### TRECHO FORNECIDO
------------------------

Difícil acreditar na segunda hipótese. Trata-se, afinal, do pai de Fat Freddy, Phineas e Freewheelin’ Franklin, trio de maconheiros que resumiu, nas histórias de Fabulous Furry Freak Brothers, a psicodelia e o desbunde reinantes entre a juventude mais avançadinha dos anos 60 e 70. Acontece que Shelton sempre fez questão de negar a crença pública de que seus personagens mais conhecidos refletissem seu estilo de vida. Nada que o cartunista tenha contra a maconha, mas ele costuma argumentar que, se a consumisse na mesma quantidade dos personagens, não estaria em condições de contar a história. E, bem, ele chegou em maio último aos 70 anos e continua na ativa, ainda que num ritmo de trabalho bem menor que nos áureos tempos.

 

No próximo dia 3, o artista desembarca no Brasil com a mulher e o casal Aline e Robert Crumb para um temporada de seis dias em Paraty. Ao lado do amigo e criador dos célebres Fritz the Cat e Mr. Natural, participará daquela que é uma das mesas mais concorridas da oitava edição da Flip, no dia 6. "Vi na televisão um documentário sobre Paraty, então agora sei como é a cidade, uma coisa colonial", diz Shelton em conversa por telefone com o Sabático, a fala tão pausada que por vezes dá a impressão de ter concluído o raciocínio quando, na verdade, está apenas pensando na melhor palavra a usar em seguida. "A arquitetura antiga me lembrou muito as construções espanholas do México."

------------------------

### DADOS ARMAZENADOS
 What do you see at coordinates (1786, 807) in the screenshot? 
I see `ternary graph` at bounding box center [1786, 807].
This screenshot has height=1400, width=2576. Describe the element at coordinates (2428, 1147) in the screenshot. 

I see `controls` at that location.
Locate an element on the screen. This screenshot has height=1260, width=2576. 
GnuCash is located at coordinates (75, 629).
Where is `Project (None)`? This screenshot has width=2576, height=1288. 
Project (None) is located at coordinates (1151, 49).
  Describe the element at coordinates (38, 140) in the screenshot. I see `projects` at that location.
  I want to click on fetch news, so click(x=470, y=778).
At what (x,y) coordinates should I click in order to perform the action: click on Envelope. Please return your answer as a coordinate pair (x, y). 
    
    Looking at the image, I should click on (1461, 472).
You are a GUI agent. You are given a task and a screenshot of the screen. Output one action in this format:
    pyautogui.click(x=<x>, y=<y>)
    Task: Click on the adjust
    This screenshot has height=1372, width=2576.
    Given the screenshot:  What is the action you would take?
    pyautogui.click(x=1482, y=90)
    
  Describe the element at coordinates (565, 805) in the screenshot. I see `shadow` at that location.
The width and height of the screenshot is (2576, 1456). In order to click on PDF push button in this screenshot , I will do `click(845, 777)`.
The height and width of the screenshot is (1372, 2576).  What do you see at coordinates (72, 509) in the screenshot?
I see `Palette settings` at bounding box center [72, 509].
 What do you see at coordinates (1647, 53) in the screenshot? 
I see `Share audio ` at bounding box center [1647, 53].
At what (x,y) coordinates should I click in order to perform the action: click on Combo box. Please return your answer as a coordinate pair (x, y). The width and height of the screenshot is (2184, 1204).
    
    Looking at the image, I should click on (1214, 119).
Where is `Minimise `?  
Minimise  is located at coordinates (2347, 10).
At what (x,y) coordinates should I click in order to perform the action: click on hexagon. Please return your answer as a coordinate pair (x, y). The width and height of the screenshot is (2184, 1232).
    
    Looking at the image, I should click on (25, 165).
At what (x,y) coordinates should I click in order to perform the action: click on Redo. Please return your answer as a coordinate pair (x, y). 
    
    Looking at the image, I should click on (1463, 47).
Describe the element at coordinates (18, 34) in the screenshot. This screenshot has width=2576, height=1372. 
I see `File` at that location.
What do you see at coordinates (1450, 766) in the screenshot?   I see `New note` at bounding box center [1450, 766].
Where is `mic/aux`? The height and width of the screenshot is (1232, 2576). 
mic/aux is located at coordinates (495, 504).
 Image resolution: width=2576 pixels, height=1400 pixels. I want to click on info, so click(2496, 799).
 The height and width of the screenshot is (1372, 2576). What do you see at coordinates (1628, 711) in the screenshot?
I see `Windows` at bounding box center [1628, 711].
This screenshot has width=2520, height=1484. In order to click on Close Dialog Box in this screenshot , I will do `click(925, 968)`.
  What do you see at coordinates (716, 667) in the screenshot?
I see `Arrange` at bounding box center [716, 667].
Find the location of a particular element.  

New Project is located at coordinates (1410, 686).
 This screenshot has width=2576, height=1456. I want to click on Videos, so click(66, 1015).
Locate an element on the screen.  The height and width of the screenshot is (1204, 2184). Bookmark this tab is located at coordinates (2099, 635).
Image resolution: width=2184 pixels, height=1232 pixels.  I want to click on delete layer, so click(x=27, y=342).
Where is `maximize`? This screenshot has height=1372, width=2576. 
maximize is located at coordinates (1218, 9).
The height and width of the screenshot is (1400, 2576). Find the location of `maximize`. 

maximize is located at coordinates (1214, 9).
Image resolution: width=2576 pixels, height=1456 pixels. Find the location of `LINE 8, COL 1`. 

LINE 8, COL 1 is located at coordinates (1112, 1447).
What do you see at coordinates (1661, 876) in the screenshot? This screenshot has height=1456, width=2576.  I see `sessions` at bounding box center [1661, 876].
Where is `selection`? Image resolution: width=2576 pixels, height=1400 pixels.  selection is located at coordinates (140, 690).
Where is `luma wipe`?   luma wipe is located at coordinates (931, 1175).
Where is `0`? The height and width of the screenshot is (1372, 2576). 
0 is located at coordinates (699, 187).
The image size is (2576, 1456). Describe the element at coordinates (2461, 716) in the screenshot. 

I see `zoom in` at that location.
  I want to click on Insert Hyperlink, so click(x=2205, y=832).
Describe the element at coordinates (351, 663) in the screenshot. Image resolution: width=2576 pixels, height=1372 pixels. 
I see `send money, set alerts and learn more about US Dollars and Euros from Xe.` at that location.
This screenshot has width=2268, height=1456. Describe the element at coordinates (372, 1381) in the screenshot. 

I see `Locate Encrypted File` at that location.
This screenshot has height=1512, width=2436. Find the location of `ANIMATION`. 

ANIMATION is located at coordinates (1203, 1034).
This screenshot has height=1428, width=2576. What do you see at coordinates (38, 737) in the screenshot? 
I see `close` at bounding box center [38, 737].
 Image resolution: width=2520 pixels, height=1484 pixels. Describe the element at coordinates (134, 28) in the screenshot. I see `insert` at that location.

------------------------

### TAREFA A
Extraia todas as linhas dos dados armazenados que contêm a string "Where", diferenciando maiúsculas de minúsculas.
### TAREFA B
Prossiga com o trecho sobre a vinda do cartunista Shelton à Flip, começando logo após a última frase apresentada.

### RESPOSTA DA TAREFA A
Where is `Project (None)`? This screenshot has width=2576, height=1288. 
Where is `Minimise `?  
Where is `mic/aux`? The height and width of the screenshot is (1232, 2576). 
Where is `maximize`? This screenshot has height=1372, width=2576. 
Where is `selection`? Image resolution: width=2576 pixels, height=1400 pixels.  selection is located at coordinates (140, 690).
Where is `luma wipe`?   luma wipe is located at coordinates (931, 1175).
Where is `0`? The height and width of the screenshot is (1372, 2576). 

### RESPOSTA DA TAREFA B
Ao contrário de Crumb, que vive entocado com a mulher numa vila no sul da França, Shelton gosta de viajar. Nasceu no Texas, passou a juventude em Nova York, morou por em Barcelona de 1980 a 1981 e voltou para a Califórnia antes de se mudar de vez para Paris. Não porque rejeitasse a violência dos Estados Unidos e o conservadorismo da sociedade americana, como Crumb, mas por questões profissionais. "Achei que viajaria mais, mas começamos a nos envolver em muitos projetos em Paris. Especialmente Lora", diz, sobre a mulher, que abriu por lá uma agência literária e hoje tem entre seus clientes a família Crumb - a filha do casal de cartunistas, Sophie Crumb, também enveredou para os quadrinhos e terá um livro publicado em novembro.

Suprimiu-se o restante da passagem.